“Around the world, people are shifting their gambling from traditional slot machines and tables to online and mobile devices,” David G. Schwartz, director of the Center for Gaming Research at the University of Nevada, Las Vegas. (via Philadelphia Inquirer)
States are battling to get control of gambling via the Internet. Nevada, which has the largest casino-based gambling business, passed legislation this week that allows it to grant licenses for online gambling and to enter multi-state pacts to extend the reach of its licensees. Meanwhile, New Jersey is queuing up legislation to jump into the online gambling race. Delaware was the first state to allow online gambling, but it has a more restrictive approach that requires that players reside in the state.
Online gaming is being built on a broad foundation of national gambling. The Rockefeller Institute laid it out in a 2010 report:
Currently, 43 states operate lotteries, 15 allow commercial casinos, 12 have racinos [a combined race track and casino], and over 40 states allow pari-mutuel wagering [a group bets against each other, rather than the house or race track]. Lotteries and casinos generate the bulk of gambling-related revenues. While traditional casinos experienced dramatic growth during the 1990s, much of that growth has shifted to racinos in recent years as more states have approved such facilities. Pari-mutuel betting, once the major source of gambling revenue for states, now represents less than 1 percent of the total.
Gambling revenues for states was about $24 billion in 2010, with lotteries earning about 73 percent of over-all proceeds. Casino revenues have been flat. A new luxury casino, Revel, declared bankruptcy this week after garnering minimal business in the saturated Atlantic City market.
Overall gambling revenues represent about 1.5 percent of state revenues.

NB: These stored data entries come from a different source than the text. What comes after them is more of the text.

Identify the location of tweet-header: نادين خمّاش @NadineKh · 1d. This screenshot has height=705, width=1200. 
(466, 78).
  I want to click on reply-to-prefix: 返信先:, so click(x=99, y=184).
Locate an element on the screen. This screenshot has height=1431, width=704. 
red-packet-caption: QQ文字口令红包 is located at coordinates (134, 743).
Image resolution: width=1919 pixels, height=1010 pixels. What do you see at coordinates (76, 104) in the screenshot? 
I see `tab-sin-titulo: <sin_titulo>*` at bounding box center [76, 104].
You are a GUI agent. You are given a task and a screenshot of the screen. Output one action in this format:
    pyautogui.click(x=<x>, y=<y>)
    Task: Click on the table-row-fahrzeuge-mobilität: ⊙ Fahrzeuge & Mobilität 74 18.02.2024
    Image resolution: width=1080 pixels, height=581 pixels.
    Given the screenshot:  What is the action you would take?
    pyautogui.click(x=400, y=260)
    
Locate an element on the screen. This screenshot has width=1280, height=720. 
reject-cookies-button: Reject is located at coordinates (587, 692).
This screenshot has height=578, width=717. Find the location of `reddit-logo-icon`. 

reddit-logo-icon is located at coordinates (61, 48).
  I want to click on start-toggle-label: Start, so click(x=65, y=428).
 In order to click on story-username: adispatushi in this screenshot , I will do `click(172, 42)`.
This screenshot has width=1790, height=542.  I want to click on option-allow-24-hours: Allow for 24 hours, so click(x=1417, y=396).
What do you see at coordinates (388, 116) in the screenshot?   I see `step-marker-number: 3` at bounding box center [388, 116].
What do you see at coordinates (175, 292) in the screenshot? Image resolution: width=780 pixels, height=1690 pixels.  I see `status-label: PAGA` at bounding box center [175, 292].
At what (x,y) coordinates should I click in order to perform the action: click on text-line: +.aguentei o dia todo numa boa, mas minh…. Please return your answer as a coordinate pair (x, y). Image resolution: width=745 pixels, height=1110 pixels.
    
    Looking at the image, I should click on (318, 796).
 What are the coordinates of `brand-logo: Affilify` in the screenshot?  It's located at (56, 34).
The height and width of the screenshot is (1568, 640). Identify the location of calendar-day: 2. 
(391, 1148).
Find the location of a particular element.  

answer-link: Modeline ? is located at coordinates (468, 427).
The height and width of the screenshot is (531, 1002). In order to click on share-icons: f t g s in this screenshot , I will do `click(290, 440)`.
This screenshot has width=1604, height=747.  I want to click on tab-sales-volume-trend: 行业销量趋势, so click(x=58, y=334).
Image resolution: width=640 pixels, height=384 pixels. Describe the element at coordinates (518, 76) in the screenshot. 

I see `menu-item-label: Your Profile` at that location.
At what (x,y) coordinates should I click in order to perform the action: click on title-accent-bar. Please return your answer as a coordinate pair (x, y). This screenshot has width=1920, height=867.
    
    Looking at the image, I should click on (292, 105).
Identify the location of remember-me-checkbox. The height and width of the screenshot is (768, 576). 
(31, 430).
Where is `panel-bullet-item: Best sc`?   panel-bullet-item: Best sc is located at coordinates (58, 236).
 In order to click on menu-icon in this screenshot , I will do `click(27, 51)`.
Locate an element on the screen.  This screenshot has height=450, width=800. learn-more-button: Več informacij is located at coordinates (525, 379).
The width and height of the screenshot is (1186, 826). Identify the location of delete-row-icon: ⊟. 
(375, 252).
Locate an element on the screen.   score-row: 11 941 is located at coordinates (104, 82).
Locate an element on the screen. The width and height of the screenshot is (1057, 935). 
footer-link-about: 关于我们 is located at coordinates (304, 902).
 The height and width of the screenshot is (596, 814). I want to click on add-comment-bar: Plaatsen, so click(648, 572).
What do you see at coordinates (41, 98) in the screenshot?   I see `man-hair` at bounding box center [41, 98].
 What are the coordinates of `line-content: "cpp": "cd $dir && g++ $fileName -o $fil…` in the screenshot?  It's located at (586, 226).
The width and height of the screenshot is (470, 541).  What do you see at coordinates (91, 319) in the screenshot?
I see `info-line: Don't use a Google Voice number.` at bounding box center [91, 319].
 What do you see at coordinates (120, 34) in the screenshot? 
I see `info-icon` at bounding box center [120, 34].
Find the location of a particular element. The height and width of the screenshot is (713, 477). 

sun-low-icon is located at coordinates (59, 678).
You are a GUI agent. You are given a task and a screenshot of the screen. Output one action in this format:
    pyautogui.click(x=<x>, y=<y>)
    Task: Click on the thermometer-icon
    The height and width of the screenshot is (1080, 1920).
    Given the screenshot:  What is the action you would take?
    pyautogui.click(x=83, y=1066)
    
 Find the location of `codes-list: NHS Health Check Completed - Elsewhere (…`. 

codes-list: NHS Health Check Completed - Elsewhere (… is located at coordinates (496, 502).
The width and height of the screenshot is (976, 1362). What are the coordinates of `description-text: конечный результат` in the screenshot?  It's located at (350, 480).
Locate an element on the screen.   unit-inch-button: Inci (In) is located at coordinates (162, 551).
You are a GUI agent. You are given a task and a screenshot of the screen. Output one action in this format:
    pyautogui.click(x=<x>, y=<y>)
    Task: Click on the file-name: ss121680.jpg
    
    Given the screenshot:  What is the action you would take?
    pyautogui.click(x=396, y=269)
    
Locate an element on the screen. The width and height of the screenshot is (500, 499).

States see gambling as a way to supplement other revenue sources (Rockefeller Report):
When tax revenue weakens during economic downturns, states often consider expanded gambling among other options for balancing budgets. Such has clearly been the case during the Great Recession and its aftermath, as states have searched for ways to offset sharp declines in tax revenues. In fiscal 2010, at least 10 states enacted measures to expand gambling. Pennsylvania legalized poker and other table games at its casinos and racinos. New York joined nine other states in multi-state lottery games and expects to generate some $19 million in additional revenue as a result. New Hampshire imposed a 10 percent tax on gambling winnings greater than $600 annually.
The continued expansion of both online and non-internet gambling means that either more people will take up gambling, or those who gamble will increase how often they wager. Online gambling has the potential to do both; broaden the gambling audience and become more addictive to those who already gamble. But overall the revenue gains for states are bound to be modest.